Impactful Violence and Subversive Silence Viewed in Relation to
Shakespeare’s ‘Macbeth’ and Swift’s ‘Gulliver’s Travels’: A Historical Overview
(drafted June-July 2018)
Within the act of beholding violence lies a point of “stillness” that constitutes at once a problem from the moral point of view, as well as offering a solution to this problem. There is a problem inasmuch as, at this point of stillness, resistance to violence is paralyzed, while at the same time a moral sphere opens up as if in direct reaction to this. Silence emerges from this stillness as its own phenomenon, challenging a moral response in spite of the paralyzing effect. However, a culture of silence was far from being developed as an effective moral mainstay in the sphere of action either in Shakespeare’s day or in Swift’s, whether in the perpetration or beholding of violence.
The Power of Nothing:
The Limits of Non-Participation
in Act 1 Scene 1 of King Lear
(drafted August-September 2018)
A thorough revaluation of tragic developments in Act I scene 1 of 'King Lear' based on a closer reading of the scene than has ever been offered.

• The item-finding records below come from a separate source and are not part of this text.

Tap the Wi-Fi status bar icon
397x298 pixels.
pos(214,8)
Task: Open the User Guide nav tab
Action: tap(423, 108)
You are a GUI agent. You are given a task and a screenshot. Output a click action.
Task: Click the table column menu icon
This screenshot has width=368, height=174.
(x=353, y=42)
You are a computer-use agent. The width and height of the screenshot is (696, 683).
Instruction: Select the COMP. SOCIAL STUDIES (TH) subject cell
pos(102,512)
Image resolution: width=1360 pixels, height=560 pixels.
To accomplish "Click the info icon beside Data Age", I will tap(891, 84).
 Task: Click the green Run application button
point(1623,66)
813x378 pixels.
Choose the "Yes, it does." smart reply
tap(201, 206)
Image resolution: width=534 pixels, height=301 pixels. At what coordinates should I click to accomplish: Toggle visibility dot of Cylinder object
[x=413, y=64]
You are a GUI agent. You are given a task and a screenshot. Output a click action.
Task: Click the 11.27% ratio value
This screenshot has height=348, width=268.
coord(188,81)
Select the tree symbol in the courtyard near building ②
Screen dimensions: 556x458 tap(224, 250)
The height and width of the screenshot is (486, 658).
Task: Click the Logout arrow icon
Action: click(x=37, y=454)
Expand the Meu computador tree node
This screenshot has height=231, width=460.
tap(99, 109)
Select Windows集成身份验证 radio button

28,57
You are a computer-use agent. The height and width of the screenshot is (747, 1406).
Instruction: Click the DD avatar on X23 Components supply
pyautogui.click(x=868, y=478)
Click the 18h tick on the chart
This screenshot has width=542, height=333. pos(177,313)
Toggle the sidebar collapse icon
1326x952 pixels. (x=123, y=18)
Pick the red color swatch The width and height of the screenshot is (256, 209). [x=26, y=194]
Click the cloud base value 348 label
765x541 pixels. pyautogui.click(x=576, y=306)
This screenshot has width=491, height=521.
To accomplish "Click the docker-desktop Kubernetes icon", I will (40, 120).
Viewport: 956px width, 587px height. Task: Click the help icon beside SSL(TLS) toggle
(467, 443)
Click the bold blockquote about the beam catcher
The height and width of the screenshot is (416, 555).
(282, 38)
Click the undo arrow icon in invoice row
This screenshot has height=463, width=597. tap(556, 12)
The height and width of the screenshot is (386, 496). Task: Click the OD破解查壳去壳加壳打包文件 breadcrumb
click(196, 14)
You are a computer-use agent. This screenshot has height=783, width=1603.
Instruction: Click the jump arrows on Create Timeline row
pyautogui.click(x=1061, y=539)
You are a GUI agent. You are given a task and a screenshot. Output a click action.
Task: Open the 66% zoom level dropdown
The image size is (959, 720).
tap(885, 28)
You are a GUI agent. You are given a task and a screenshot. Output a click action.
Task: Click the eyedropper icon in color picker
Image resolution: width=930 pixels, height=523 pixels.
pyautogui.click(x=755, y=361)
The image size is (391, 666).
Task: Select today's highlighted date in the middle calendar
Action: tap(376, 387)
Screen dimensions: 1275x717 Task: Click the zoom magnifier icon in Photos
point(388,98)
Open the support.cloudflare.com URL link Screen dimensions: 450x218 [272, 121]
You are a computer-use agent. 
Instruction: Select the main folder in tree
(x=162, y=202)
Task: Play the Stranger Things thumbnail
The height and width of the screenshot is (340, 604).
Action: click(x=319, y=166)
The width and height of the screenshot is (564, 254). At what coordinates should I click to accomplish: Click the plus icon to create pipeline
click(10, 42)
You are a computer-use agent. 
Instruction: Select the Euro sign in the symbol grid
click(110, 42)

The many problems with critical reception of this scene. In every sphere of commentary on this scene, the main point of Cordelia’s pretensions has been missed (pretensions forced upon her by her social inability at a certain level of performance)--namely, that there is an absolute limit to non-participation and that ‘nothing’, as an actual condition of existence, reserves a power that no one can pretend to revert to, let alone champion, or brave—as we see from the awful event it unleashes that is beyond the control of everyone.